Il patron di RTL102.5 interviene a SKYTG24: “Per noi la radiovisione è normalità. I nostri contenuti in simulcast in tv, radio, App e streaming. Poi i podcast..”

Quando si parla di radiovisione si fa riferimento, per antonomasia, a RTL102.5 – che da oltre vent’anni ha lanciato un modello oggi copiato da tutti.

Notizia delle ultime ore: in Svizzera RSI adotta il modello della radiovisione inventato da RTL102.5. Oltreoceano accade la stessa cosa. In definitiva, RTL102.5 fa scuola, visto che la sperimentazione di Lorenzo Suraci (editore della prima radio italiana) mette tutti d’accordo. Vince e convince. Ancora una volta.

“Chi meglio di me, in tutti questi anni, può essere testimone vero della grande funzione della radio in movimento?”: spiega Lorenzo Suraci a SKYTG24 parlando della radiovisione.

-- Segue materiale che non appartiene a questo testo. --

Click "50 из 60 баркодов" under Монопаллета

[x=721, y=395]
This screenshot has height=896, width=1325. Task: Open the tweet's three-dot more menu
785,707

Il pacchetto di RTL102.5 offre davvero tanto: FM, DAB, televisione (sul digitale terrestre al canale 36 e su Sky al canale 736) e poi l’APP (dove è anche possibile seguira la radiovisione). Non finisce qui: ci sono i podcast ed il sito ufficiale con lo streaming. 

“Il modello di radiovisione di RTL102.5, copiato dagli svizzeri e dagli americani, ci riempie di gioia. E’ chiaro che viviamo il nostro prodotto da oltre 20 anni e, guardando al futuro, il fatto che sia riconosciuta a noi non solo la radio ma anche la radiovisione è il completamento di un investimento fatto in passato”, dice Suraci. “Radiovisione significa non solo far vedere la radio. Noi organizziamo contenuti che, da zero, sono fruibili sia in radio, sia in radiovisione. E’ praticamente un simulcat: la pubblicità va in onda in radio, in tv o sull’App. Per noi è una cosa normale, ormai”, conclude Suraci. E trasmettono in radiovisione anche Radio Zeta (punto di riferimento tra le nuove generazioni), RadioFreccia e le nuove radio del pacchetto digitale. L’ultima nata è RTL102.5 News (in tv su Sky al canale 737, sul DAB, sull’APP e in streaming) che si occupa di informazione a 360° con contenuti che strizzano l’occhio alle nuove generazioni con un linguaggio diverso da quello tradizionale. Una radio unica nel suo genere, mai esistita: un’altra innovazione con circa trenta speaker giovanissimi, che rappresentano il “vivaio” di RTL102.5.